People, it would be one thing if models like this fit the data, but they don't. 
The consumption CAPM is not an accurate predictor of asset prices, The degree of risk aversion required to make the numbers work in the equity premium puzzle is something on the order of 25 or above, the literature is littered with papers rejecting [the Permanent Income Hypothesis]. 
So we are being harangued by a model that is unrealistic in the theory and inaccurate to the extreme in its predictions. 
And that's pretty much modern macro in a freakin' nutshell.
Mamba out. 
Kevin is saying that if simple models of this type - models with representative agents, perfect capital markets, deterministic income, and time-separable preferences - haven't performed well empirically, we shouldn't use them to think about macro questions, even in a casual setting like a blog post.

I think Kevin is basically right about the GIGO part. Bad models lead to bad thinking.

A defender of David's approach might say that this model is just a first-pass approximation, good for a first-pass analysis. That even if simple models like this can't solve the Equity Premium Puzzle or predict all of people's consumption behavior, they're good enough for thinking about monetary policy in a casual way.

But I don't think I'd buy that argument. We know that heterogeneity can change the results of monetary policy models a lot. We know incomplete markets can also change things a lot, in different ways. And I think it's pretty well-established that stochasticity and aggregate risk can change monetary policy a lot.

So by using a representative-agent, perfect-foresight, complete-markets model, David is ignoring a bunch of things that we know can totally change the answers to the exact policy questions David is thinking about.

So what should we do instead?
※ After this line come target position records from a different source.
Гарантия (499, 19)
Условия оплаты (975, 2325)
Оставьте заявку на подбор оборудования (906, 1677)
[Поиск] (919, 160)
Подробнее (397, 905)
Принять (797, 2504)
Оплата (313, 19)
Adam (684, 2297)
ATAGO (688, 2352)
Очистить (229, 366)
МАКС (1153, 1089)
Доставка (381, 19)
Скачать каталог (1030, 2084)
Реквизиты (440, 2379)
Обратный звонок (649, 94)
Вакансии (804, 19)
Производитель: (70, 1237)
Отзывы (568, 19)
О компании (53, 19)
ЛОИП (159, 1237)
One problem is that models with things like heterogeneity, stochasticity, and imperfect markets are a lot more complicated, and therefore harder to apply in quick or casual way. If we insist on using models with those elements, then it's going to be very hard to write blog posts thinking through monetary policy issues in a formal way. Maybe that's just the sad truth.

Another problem is that we don't really know that models with things like heterogeneity, stochasticity, and imperfect markets are going to be much better. Most of these models can match a couple features of the data, but as of right now there's no macro model in existence that matches most or all of the stylized facts about business cycles, finance, consumption, etc. 

So it might be a choice between using A) a simple model that we know doesn't work very well, and B) a complicated model that we know doesn't work very well. Again, the best choice might be just to throw up our hands and stop using formal models to think casually about monetary policy.

Kevin also says that "being harangued by a model that is unrealistic in the theory and inaccurate to the extreme in its predictions" is "pretty much modern macro in a freakin' nutshell." Is that true? 

Actually, I'd say it's more of a problem in fields like international finance, asset pricing, and labor that try to incorporate macro models into their own papers. Usually, in my experience, they pick a basic RBC-type model, because it's easy to use. They then add their own elements, like labor search, financial assets, or multiple countries. But since the basic foundation is a macro model that doesn't even work well for the purpose it was originally conceived for (explaining the business cycle), the whole enterprise is probably doomed from the start.

In the core macro field, though, I think there's a recognition that simple models don't work, and an active search for better ones. From what I've personally seen, most leading macroeconomists are also pretty cautious and circumspect when they give advice to policymakers directly, and don't rely too strongly on any one model.